* _WORK REQUIRED_: Your job is to copy every line in the material containing the word "Kontobewegungen".

* _SUPPLIED DATA_:
--------------------------------------------------

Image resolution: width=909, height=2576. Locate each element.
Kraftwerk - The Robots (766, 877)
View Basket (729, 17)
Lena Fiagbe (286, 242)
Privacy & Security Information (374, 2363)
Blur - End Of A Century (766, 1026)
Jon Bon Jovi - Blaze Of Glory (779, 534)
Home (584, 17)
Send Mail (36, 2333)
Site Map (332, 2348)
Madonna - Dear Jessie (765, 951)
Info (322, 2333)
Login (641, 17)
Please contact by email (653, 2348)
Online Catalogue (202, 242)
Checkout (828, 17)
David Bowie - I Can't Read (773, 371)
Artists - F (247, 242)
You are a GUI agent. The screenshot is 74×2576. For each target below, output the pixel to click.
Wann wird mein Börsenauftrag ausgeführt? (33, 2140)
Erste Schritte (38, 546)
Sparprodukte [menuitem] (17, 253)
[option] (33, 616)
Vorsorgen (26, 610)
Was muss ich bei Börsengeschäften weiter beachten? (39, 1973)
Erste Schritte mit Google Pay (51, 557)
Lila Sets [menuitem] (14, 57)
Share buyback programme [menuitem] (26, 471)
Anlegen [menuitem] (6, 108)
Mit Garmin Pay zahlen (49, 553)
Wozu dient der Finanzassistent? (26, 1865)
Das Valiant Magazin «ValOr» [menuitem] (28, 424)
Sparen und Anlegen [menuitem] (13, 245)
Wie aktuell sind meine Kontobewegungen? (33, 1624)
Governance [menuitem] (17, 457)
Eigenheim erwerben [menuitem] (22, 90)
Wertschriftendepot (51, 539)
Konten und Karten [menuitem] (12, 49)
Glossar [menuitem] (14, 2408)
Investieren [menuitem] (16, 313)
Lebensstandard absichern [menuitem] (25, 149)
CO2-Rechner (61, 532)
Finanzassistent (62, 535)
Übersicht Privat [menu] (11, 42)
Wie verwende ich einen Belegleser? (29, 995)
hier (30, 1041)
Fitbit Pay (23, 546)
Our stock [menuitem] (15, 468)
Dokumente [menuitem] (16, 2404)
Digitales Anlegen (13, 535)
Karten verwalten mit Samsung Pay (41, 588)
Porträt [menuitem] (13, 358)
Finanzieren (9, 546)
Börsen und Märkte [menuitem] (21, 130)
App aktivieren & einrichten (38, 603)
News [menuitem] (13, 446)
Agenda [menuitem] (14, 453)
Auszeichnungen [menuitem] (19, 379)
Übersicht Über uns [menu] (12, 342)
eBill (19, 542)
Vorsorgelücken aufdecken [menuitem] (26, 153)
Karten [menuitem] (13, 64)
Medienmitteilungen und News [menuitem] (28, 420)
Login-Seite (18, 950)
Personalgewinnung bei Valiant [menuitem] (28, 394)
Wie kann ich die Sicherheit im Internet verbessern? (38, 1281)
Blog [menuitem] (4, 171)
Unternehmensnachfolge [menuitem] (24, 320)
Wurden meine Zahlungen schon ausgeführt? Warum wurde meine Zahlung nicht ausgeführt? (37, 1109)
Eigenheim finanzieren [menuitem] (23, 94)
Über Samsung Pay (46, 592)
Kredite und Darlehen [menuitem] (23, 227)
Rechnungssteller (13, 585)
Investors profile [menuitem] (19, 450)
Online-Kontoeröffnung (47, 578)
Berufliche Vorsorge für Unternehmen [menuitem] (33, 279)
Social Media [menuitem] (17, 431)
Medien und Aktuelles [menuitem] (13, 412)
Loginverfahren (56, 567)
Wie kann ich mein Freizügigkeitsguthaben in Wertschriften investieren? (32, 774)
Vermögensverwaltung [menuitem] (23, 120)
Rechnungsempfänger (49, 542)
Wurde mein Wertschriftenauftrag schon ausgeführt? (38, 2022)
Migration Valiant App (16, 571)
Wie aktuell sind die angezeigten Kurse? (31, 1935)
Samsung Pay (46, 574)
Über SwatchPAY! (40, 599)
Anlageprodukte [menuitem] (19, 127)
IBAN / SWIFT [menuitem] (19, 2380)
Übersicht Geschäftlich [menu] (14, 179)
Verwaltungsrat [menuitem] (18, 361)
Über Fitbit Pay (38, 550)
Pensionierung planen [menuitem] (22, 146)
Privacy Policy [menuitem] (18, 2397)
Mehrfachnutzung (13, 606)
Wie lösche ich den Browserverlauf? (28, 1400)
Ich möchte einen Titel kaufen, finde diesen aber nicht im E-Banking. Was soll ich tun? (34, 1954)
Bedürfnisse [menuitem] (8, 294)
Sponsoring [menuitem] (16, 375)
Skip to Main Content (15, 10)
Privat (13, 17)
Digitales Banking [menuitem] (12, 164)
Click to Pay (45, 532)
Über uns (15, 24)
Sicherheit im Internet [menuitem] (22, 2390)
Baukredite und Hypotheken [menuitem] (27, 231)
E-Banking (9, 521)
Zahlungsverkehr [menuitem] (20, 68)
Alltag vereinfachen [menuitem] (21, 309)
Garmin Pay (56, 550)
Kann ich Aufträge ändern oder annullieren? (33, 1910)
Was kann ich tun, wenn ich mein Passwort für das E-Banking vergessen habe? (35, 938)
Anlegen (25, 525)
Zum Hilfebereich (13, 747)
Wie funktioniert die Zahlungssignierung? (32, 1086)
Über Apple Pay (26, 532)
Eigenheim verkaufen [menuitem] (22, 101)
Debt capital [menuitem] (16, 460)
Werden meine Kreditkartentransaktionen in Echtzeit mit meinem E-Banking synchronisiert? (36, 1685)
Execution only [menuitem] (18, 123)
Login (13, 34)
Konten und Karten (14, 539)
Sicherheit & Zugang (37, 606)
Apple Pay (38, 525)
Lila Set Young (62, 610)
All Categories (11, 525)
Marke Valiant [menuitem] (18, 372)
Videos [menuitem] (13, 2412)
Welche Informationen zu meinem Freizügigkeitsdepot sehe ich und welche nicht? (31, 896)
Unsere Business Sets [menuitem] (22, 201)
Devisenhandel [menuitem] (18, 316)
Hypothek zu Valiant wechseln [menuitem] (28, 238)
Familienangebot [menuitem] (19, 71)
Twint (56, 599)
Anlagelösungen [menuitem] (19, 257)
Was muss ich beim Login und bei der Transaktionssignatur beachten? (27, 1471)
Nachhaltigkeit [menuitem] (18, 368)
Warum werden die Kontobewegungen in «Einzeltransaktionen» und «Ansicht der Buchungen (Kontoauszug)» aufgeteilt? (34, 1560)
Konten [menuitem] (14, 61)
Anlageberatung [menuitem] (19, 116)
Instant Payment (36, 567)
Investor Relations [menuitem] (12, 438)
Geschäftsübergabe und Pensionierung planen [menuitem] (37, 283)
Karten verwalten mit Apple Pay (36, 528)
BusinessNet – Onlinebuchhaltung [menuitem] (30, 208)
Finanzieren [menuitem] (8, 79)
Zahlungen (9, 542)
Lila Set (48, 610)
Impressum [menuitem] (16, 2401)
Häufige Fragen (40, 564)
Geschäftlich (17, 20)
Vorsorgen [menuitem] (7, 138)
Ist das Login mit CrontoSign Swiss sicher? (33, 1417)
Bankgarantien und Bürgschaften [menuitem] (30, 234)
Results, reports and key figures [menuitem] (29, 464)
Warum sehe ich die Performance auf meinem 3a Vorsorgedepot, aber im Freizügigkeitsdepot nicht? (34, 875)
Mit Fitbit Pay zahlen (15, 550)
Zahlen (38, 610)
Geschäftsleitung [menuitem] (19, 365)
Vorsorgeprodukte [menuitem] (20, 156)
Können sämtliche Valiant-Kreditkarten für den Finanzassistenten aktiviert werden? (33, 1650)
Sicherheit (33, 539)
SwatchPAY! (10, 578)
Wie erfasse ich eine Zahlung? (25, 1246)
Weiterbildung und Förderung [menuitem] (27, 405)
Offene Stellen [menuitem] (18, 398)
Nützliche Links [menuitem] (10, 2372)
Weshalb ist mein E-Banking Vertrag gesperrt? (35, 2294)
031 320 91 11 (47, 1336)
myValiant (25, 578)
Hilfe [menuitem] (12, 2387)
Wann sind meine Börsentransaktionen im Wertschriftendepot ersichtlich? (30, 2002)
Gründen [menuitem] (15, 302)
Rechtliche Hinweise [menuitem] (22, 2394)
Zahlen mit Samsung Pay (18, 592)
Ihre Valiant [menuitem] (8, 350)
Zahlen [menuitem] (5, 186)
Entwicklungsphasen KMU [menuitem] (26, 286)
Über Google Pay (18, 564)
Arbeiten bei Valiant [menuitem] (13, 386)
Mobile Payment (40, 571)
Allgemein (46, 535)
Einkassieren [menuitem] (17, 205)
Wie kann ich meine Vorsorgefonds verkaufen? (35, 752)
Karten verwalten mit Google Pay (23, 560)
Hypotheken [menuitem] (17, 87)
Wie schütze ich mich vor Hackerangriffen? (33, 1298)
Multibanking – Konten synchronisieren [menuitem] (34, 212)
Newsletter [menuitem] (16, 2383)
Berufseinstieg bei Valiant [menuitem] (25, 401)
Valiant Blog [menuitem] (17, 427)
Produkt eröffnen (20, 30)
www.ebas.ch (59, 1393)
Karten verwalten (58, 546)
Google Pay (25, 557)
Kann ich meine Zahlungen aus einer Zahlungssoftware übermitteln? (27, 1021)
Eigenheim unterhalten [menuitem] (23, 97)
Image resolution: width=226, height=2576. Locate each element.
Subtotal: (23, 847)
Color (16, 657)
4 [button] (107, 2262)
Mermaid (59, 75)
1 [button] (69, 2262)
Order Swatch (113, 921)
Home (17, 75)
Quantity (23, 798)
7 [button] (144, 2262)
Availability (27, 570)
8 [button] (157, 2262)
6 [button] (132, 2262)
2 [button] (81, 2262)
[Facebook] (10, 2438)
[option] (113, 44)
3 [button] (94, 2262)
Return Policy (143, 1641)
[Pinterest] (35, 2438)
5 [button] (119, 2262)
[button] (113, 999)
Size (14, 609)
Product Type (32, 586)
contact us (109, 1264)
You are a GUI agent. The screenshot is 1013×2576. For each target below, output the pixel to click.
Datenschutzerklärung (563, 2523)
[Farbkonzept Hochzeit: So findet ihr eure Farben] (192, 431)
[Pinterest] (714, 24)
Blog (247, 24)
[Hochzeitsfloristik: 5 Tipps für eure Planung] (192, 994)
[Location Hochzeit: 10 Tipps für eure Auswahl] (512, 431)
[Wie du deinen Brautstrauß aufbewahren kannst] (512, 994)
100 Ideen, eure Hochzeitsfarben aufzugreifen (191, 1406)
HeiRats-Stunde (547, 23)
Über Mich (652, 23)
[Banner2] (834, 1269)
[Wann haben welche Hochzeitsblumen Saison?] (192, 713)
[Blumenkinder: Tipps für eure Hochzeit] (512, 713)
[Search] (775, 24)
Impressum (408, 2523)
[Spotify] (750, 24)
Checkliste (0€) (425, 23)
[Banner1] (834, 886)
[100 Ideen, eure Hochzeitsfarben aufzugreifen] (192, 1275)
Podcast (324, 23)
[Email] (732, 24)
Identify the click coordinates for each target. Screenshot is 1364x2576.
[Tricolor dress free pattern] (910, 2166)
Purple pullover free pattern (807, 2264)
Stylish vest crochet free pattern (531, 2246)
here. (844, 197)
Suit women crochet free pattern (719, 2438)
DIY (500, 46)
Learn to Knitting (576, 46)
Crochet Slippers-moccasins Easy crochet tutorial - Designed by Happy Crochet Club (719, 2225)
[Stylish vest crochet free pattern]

--------------------------------------------------

* _ANSWER SPACE_:
Wie aktuell sind meine Kontobewegungen? (33, 1624)
Warum werden die Kontobewegungen in «Einzeltransaktionen» und «Ansicht der Buchungen (Kontoauszug)» aufgeteilt? (34, 1560)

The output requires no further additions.